* _RECORDED DATA_:
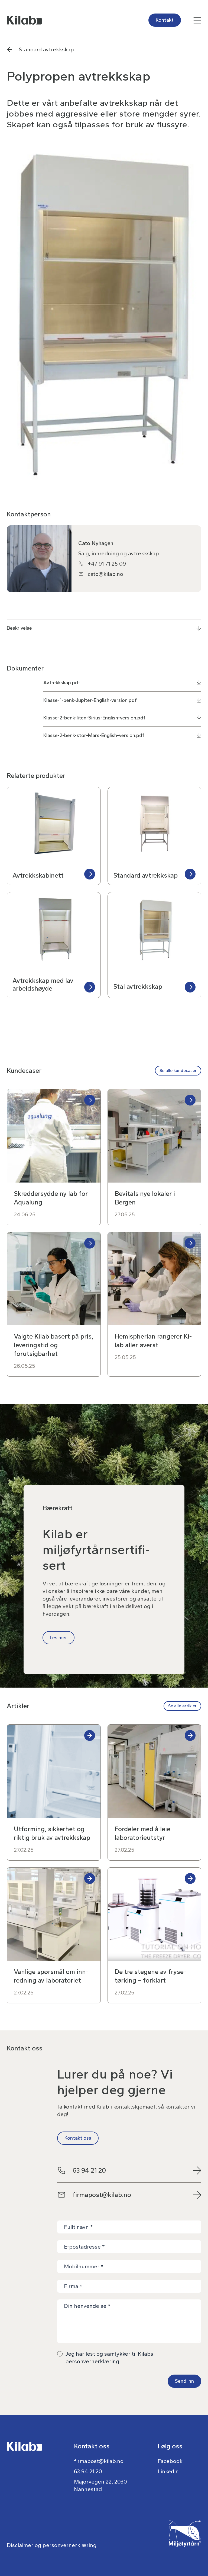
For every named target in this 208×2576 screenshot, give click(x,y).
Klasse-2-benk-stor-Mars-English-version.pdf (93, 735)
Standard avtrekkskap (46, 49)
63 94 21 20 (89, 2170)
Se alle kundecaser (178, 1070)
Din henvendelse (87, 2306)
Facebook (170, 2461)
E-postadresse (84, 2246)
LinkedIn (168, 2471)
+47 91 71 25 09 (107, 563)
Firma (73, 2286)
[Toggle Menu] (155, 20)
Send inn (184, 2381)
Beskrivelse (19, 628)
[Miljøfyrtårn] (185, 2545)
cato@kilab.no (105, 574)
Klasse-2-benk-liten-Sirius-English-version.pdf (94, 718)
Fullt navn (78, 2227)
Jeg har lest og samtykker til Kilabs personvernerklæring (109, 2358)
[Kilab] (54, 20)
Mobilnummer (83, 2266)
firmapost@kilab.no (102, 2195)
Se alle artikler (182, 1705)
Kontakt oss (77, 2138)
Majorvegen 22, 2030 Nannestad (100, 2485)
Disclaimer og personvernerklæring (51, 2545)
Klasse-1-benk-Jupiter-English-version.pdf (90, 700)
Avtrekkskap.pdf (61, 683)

==

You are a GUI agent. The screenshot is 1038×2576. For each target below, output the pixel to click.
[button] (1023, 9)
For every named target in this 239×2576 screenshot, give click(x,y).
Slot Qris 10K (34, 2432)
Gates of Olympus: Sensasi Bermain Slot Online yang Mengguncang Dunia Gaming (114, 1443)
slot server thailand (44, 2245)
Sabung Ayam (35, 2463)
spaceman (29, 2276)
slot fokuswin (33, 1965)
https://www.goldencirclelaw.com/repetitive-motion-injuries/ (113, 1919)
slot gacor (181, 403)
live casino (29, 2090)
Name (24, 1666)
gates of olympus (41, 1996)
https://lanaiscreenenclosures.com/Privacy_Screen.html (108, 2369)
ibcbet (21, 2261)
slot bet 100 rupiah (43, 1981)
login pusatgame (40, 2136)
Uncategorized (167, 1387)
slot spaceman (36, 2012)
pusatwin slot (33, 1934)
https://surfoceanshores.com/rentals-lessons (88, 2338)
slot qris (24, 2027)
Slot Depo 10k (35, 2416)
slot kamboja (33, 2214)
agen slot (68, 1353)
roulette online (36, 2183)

* * *

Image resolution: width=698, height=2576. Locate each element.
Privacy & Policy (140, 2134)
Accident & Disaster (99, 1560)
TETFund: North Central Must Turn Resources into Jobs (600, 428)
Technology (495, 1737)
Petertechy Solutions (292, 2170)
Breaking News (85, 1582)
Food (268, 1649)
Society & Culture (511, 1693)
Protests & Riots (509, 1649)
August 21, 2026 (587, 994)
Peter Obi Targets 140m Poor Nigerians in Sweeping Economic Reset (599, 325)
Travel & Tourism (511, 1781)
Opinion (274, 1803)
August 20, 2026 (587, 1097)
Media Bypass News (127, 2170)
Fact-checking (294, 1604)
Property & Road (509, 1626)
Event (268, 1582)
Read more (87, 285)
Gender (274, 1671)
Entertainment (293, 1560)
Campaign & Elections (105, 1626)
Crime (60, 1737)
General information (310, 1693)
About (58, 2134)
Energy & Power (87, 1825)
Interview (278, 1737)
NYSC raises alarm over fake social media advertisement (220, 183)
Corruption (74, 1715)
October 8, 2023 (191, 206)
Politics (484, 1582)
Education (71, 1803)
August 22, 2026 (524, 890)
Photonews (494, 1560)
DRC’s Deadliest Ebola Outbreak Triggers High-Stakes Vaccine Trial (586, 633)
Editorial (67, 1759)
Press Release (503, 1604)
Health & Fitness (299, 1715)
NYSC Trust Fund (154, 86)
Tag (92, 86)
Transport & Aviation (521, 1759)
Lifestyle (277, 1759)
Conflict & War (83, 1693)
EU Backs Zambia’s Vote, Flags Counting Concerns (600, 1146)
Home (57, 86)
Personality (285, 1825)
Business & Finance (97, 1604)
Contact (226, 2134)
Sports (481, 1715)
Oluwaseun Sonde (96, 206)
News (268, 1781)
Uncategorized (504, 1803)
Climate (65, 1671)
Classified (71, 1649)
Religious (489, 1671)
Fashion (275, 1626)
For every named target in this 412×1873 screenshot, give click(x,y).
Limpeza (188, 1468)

* _WHAT YOU WILL DO_: Go back to the listing above. Copy word for word the lines from the one with "Slot Depo 10k (35, 2416)" through the one with "roulette online (36, 2183)", and nothing more.

* _TASK ANSWER_:
Slot Depo 10k (35, 2416)
slot kamboja (33, 2214)
agen slot (68, 1353)
roulette online (36, 2183)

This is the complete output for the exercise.